# PROBLEM STATEMENT
Turn all the lines of the records below into a numbered list, skipping any blank lines and leaving out the pictures.
-- Begin RAW RECORDS --
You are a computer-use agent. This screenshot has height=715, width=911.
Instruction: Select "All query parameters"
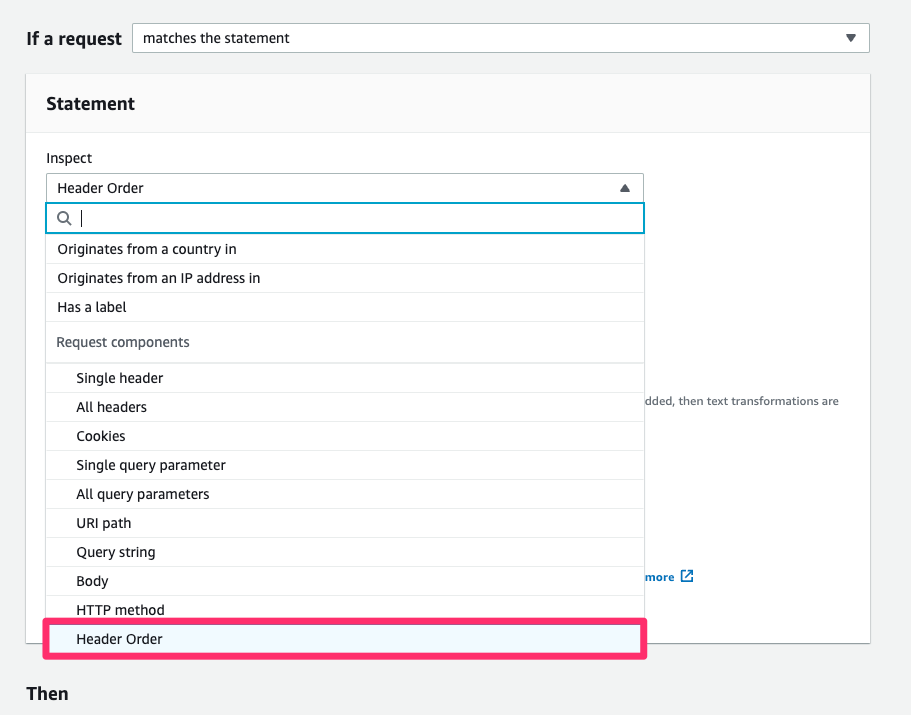click(143, 493)
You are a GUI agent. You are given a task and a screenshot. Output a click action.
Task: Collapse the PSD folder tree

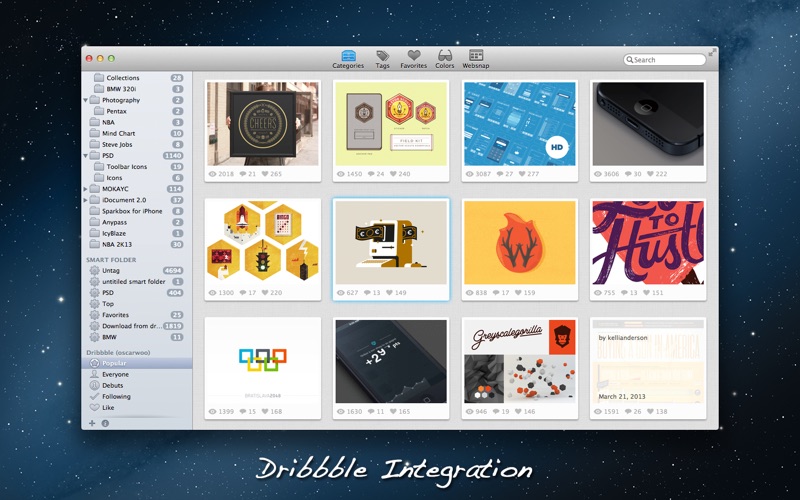[86, 156]
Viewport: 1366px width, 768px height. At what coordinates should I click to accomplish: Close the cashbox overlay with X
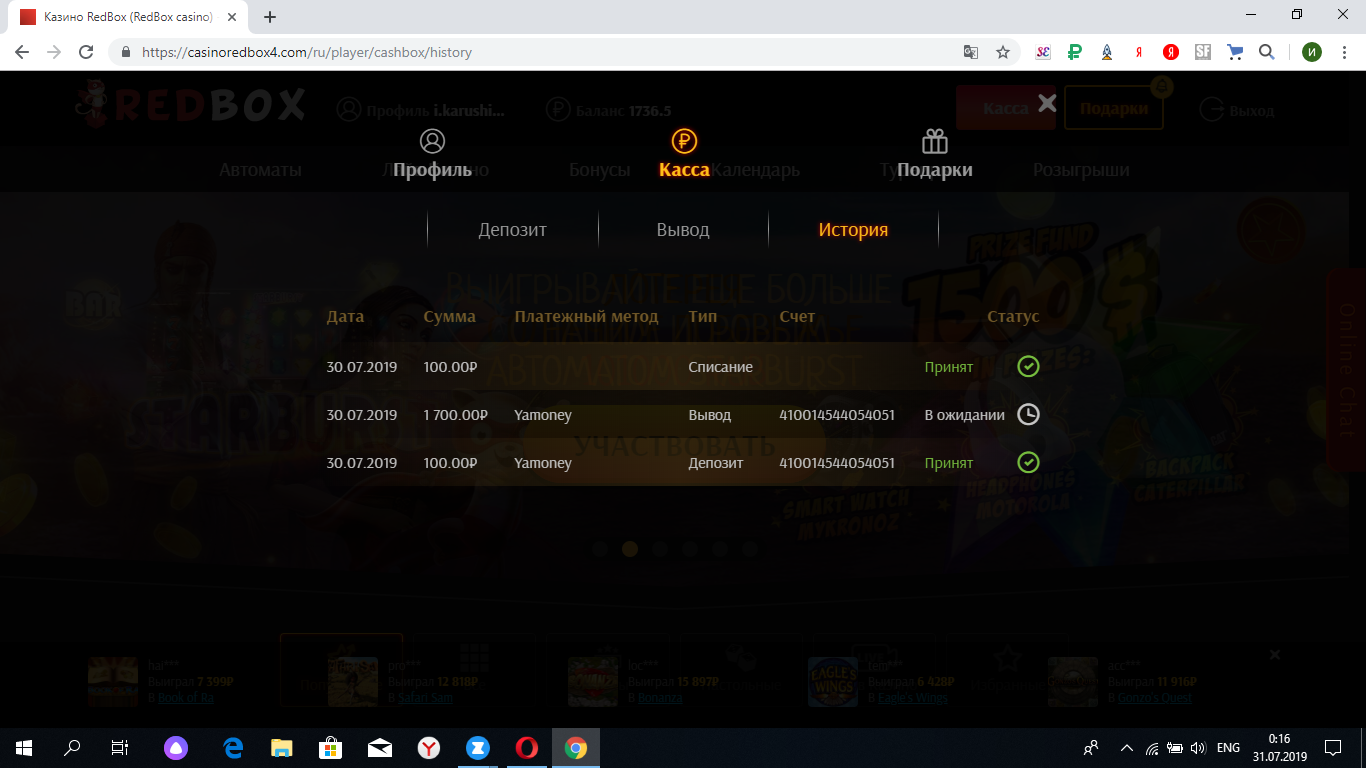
-- End RAW RECORDS --
# RESULT OF THIS EXERCISE
1. You are a computer-use agent. This screenshot has height=715, width=911.
2. Instruction: Select "All query parameters"
3. click(143, 493)
4. You are a GUI agent. You are given a task and a screenshot. Output a click action.
5. Task: Collapse the PSD folder tree
6. [86, 156]
7. Viewport: 1366px width, 768px height. At what coordinates should I click to accomplish: Close the cashbox overlay with X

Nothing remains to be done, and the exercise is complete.